++++ SUPPLIED DATA

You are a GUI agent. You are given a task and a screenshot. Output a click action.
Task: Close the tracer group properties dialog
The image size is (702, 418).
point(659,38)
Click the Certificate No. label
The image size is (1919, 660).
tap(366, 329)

++++++++

** TASK STATEMENT **
Each of the entries must be set down again exactly.

** RESPONSE TO THIS EXERCISE **
You are a GUI agent. You are given a task and a screenshot. Output a click action.
Task: Close the tracer group properties dialog
The image size is (702, 418).
point(659,38)
Click the Certificate No. label
The image size is (1919, 660).
tap(366, 329)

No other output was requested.